The research group Graphics, Vision & Video investigates challenging research questions at the intersection of computer graphics, computer vision and machine learning. We investigate new ways to systematically combine the insights from computer vision on reconstruction and scene interpretation, with the expertise in graphics on the forward process of eﬃciently simulating and representing complex visual and physical scene models. We also explore architectural synergies between these visual computing paradigms and machine learning concepts, particularly new ways to deeply integrate both in new types of end-to-end trainable architectures. We strive for new algorithms that can learn and jointly reﬁne their algorithmic structure and employed model representations on a continuous inﬂow of ever more diverse and scarcely labeled real world data.

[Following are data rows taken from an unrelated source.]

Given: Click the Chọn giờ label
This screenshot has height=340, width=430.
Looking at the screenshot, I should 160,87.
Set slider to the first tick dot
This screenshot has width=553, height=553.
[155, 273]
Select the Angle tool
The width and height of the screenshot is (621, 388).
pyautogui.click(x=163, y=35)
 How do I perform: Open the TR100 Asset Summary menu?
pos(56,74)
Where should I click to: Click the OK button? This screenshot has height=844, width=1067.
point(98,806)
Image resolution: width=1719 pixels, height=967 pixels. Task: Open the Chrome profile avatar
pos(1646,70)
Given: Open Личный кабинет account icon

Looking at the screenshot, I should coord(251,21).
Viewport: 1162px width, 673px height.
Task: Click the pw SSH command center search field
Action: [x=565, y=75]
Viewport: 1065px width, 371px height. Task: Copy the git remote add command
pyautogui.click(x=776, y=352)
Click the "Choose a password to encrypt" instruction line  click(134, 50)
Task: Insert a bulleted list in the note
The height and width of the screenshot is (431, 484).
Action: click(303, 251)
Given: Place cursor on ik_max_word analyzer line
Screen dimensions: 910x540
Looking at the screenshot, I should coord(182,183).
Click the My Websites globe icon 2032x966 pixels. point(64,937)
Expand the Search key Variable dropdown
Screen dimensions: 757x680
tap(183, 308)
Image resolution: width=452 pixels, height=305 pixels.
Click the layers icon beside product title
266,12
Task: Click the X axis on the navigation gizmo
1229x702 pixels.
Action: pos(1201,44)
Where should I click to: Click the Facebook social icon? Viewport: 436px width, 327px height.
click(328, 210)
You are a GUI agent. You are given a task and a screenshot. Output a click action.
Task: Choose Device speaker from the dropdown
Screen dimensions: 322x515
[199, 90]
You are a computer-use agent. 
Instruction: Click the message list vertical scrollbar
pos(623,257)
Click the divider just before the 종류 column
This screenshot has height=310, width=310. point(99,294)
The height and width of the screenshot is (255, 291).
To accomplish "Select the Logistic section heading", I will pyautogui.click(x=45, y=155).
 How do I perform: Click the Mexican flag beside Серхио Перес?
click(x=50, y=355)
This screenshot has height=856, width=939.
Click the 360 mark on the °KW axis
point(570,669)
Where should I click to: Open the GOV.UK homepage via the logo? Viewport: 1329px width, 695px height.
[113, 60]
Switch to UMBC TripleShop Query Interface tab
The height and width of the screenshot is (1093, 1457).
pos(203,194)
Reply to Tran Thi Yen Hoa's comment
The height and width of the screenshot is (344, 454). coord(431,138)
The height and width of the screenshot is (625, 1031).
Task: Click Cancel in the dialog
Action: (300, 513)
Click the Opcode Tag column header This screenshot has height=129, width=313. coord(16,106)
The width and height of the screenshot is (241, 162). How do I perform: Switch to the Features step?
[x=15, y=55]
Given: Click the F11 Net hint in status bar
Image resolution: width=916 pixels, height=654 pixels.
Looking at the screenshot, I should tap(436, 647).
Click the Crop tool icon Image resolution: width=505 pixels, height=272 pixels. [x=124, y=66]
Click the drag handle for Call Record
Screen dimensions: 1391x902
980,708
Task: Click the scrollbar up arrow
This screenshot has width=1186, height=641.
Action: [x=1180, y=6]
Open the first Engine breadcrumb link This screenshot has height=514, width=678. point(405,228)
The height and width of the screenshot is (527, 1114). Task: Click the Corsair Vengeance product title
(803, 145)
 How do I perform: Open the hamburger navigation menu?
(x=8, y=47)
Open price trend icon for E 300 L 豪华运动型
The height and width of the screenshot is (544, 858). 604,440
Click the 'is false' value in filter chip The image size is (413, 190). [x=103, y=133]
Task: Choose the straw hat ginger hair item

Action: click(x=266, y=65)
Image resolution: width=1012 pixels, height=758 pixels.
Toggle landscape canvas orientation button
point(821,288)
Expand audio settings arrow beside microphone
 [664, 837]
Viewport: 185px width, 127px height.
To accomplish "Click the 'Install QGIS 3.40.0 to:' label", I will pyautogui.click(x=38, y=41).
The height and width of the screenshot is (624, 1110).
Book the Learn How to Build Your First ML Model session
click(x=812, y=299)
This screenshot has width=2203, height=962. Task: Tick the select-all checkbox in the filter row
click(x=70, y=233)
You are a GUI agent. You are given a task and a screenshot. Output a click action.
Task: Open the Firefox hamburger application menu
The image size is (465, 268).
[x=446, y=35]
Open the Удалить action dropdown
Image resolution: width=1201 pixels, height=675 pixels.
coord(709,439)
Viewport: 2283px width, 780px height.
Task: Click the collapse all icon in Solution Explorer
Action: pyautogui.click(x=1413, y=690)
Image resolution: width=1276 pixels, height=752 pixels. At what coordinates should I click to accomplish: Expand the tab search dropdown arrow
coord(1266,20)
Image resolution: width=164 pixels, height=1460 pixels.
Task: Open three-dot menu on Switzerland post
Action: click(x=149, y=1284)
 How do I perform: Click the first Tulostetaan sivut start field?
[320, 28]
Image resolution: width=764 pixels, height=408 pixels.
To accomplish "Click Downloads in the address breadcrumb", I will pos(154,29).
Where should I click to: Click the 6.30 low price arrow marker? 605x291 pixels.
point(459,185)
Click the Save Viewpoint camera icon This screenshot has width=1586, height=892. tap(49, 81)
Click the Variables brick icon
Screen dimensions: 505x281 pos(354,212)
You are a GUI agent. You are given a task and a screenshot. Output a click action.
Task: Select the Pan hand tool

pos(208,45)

Driving these concepts forward will lead to a new generation of 3D and 4D scene reconstruction, scene interpretation and scene synthesis algorithms. They will oﬀer greatly enhanced robustness, eﬃciency, accuracy, generality, scalability, semantically meaningful controllability, and advanced explainability. The new methods will advance computer graphics and computer vision in general, and provide new insights relevant to machine learning and human-computer interaction. But their relevance extends into a rapidly growing number of more general research and application areas that will profoundly transform our future lives. For example, they will revolutionize creative technology to create and edit visual content, as well as, future immersive reality and telepresence environments. They will also build foundations for critically needed visual perception abilities needed by future intelligent computational and autonomous systems that understand and safely interact in the general human world.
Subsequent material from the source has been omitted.